Problems and tasks:
1/ Find every line in the records that contains the word "computer" and copy each one. Case counts.
2/ Please carry on the post about Helene Hegemann's plagiarism from the point where it stops.

Selection:
════
Mixing and matching, or outright plagiarism?

>> Friday, February 12, 2010

 

Another young novelist has been outed for plagiarism--but this time, she's not only copping to it, she's embracing it, telling reporters she took the other author's work and put it "into a completely different and unique context." Her name is Helene Hegemann. She's seventeen years old, and already a produced playwright, produced screenwriter, and bestselling novelist in Germany. The book in question is Axolotl Roadkill, and it was recently announced as one of the finalists for the $20,000 fiction prize at the Leipzig Book Fair.

The problem is, entire pages of it are lifted directly from the fiction and blog of another writer.


The publication last month of her novel about a 16-year-old exploring Berlin’s drug and club scene after the death of her mother, called “Axolotl Roadkill,” was heralded far and wide in German newspapers and magazines as a tremendous debut, particularly for such a young author. The book shot to No. 5 this week on the magazine Spiegel’s hardcover best-seller list.

For the obviously gifted Ms. Hegemann, who already had a play (written and staged) and a movie (written, directed and released in theaters) to her credit, it was an early ascension to the ranks of artistic stardom. That is, until a blogger last week uncovered material in the novel taken from the less-well-known novel “Strobo,” by an author writing under the nom de plume Airen. In one case, an entire page was lifted with few changes...

Although Ms. Hegemann has apologized for not being more open about her sources, she has also defended herself as the representative of a different generation, one that freely mixes and matches from the whirring flood of information across new and old media, to create something new. “There’s no such thing as originality anyway, just authenticity,” said Ms. Hegemann in a statement released by her publisher after the scandal broke.

The Leipzig Book Fair seems to agree; they knew all about the plagiarism before they named her to the short list for the award. Again, from the Times:

“Obviously, it isn’t completely clean but, for me, it doesn’t change my appraisal of the text,” said Volker Weidermann, the jury member and a book critic for the Sunday edition of the newspaper Frankfurter Allgemeine, a strong supporter. “I believe it’s part of the concept of the book.”

I love the idea of mixing and matching. I've written two novels based on Shakespeare plays, have a novel in the works about the early life of Jules Verne's Captain Nemo, and next year will publish a book that features just about every single children's lit character I could think of. (Treading the copyright line very carefully.) In that sense, I agree with Ms. Hegemann--like club DJs sampling centuries' worth of music, I think it is the particular province of my generation of writers to take what has come before and give it a new and funky spin.

But lifting entire passages from books and passing them off as your own? No. Plagiarism is taking another's words and passing them off as your own, and that's what this is. It isn't remixing, it's stealing. In later editions, she is apparently crediting the original author of those passages, but it doesn't change the fact that she tried to peddle it as her own to begin with. She's only contrite now that's she's been caught out.

That a major literary prize in Germany--and apparently thousands of book buyers--are legitimizing the theft is the most troublesome thing. Beyond whatever legal recourse the original author has at his or her disposal, the real punishment in most plagiarism cases is shame. The offending authors know very well they are lifting passages, and they are ashamed to get caught, and forever branded as plagiarists. If we lose that shame, if it becomes brazen and accepted, where will we be?
════
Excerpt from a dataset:
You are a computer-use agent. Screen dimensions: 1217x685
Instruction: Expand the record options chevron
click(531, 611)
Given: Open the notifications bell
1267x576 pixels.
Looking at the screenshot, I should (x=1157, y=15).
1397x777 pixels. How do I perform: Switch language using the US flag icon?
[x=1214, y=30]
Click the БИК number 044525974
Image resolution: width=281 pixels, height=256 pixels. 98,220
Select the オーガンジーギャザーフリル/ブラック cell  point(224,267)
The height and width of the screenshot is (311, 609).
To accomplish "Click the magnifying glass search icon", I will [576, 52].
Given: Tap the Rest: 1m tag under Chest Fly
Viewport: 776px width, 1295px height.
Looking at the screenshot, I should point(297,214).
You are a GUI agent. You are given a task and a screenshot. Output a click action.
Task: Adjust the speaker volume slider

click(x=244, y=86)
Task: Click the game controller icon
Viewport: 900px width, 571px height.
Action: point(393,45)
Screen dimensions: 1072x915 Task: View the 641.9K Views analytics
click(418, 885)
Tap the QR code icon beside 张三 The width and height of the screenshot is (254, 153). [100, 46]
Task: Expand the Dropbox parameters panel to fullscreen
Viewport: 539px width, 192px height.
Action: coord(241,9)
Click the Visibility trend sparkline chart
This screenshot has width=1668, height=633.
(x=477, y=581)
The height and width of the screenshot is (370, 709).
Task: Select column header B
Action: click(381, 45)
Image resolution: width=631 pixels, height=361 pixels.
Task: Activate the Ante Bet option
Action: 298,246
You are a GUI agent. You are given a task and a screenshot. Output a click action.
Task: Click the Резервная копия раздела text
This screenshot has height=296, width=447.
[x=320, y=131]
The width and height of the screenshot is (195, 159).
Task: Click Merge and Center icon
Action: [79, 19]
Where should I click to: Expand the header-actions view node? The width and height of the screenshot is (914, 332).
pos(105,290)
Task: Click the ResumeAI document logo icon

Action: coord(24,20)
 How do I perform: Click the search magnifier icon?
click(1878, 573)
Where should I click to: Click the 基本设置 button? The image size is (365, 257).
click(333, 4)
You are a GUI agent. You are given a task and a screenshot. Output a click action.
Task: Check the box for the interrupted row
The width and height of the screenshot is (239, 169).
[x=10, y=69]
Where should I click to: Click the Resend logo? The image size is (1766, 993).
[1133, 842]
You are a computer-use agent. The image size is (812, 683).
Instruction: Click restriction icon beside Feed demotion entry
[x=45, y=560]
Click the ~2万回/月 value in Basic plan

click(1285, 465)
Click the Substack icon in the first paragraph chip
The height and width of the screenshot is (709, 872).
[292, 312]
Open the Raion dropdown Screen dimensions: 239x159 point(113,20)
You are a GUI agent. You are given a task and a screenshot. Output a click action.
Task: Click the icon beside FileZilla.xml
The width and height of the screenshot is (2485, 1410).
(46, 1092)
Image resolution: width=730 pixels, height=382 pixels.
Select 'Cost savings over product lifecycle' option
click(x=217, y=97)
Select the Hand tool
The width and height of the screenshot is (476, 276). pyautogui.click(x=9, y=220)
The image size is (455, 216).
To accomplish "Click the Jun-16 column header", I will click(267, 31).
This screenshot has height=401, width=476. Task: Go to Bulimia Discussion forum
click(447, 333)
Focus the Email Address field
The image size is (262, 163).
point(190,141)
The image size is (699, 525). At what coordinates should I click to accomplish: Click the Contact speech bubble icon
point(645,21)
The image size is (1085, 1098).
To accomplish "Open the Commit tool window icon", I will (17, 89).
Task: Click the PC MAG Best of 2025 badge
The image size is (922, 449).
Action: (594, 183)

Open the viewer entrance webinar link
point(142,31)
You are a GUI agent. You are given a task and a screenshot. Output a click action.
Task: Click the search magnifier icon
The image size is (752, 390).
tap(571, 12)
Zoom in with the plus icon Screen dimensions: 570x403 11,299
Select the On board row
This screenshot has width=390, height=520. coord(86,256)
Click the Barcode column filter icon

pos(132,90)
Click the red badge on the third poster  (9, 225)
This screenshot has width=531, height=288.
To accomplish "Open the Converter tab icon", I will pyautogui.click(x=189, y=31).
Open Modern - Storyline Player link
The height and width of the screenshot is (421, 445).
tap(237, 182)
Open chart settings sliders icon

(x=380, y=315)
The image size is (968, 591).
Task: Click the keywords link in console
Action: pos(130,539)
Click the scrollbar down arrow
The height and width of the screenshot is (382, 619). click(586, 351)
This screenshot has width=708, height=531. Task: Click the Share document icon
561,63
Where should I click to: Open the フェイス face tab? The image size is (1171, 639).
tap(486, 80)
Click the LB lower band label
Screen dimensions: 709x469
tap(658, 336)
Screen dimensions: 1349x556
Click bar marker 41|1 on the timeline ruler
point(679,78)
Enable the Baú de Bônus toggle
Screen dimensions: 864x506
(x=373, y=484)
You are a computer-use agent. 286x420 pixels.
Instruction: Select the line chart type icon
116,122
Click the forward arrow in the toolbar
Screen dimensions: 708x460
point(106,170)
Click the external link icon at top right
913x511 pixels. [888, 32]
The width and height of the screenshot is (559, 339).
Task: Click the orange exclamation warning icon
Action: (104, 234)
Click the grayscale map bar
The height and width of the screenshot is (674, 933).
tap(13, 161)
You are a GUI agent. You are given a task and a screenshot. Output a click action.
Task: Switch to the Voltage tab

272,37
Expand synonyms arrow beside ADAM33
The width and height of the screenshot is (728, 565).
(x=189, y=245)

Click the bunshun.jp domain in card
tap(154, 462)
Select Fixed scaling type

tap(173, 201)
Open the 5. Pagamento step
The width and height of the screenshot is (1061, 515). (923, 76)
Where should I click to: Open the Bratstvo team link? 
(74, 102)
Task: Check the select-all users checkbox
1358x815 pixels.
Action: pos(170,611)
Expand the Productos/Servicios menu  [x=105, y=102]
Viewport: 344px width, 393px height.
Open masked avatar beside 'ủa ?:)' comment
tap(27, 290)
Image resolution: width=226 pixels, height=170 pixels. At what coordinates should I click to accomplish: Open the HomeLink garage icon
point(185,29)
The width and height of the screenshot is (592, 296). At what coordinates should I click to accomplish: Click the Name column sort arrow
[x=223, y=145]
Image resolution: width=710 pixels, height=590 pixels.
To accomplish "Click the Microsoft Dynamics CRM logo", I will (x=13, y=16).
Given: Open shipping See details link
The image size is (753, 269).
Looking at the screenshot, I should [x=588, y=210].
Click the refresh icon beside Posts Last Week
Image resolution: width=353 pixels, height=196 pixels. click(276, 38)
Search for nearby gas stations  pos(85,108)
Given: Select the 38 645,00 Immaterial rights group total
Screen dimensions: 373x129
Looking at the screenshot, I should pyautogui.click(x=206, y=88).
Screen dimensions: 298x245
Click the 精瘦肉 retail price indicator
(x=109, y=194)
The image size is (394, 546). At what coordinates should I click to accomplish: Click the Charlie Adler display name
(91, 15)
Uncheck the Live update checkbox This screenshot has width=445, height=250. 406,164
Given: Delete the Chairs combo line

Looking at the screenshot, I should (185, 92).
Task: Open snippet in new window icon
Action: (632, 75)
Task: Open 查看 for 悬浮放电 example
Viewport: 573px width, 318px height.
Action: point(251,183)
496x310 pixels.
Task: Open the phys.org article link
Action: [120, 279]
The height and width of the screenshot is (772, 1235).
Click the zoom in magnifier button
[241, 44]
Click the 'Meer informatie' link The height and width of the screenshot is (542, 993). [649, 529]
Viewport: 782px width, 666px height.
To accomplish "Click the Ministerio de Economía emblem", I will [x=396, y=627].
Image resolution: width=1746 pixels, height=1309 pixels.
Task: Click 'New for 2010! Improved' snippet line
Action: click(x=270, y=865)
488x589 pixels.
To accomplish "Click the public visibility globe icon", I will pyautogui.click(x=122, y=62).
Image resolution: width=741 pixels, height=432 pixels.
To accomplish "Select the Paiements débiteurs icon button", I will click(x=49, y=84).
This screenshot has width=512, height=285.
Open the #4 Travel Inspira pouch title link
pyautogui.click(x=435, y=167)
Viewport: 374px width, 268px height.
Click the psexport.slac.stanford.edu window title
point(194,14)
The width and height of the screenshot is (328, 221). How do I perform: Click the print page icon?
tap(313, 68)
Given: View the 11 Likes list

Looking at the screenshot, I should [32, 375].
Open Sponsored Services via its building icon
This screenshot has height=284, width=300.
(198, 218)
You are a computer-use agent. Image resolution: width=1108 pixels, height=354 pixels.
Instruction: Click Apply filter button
════
Answers per task:
1/
You are a computer-use agent. Screen dimensions: 1217x685
You are a computer-use agent. The image size is (812, 683).
You are a computer-use agent. 286x420 pixels.
You are a computer-use agent. Image resolution: width=1108 pixels, height=354 pixels.

2/
4 comments:

tanita davis February 12, 2010 at 2:04 PM  

I admit that this made me want to cry - but only because I taught school right after college... for the State of California. My kids had so much trouble with the idea of honesty, and doing their own work -- part of those troubles landed them at my school in the first place, where they were guests of Uncle Sam.

The fact is, the struggle to do something on your own gives you the right to the justifiable pride you feel in a personal accomplishment. I don't know what the Leipzig people are thinking, rewarding this? Is it because she's seventeen, and it's kind of cute for a kid to do this?? I think there may be a cultural clue I'm missing.

...but this really depresses me.

CL February 13, 2010 at 10:08 AM  

This is interesting. I actually had an idea for a book about a girl who is obsessed with Harry Potter, and I was advised by a lawyer not to pursue it. Now I wonder if I got bad advice? So many kids are into HP and I thought it would be cool to write about one who's completely over the top with it.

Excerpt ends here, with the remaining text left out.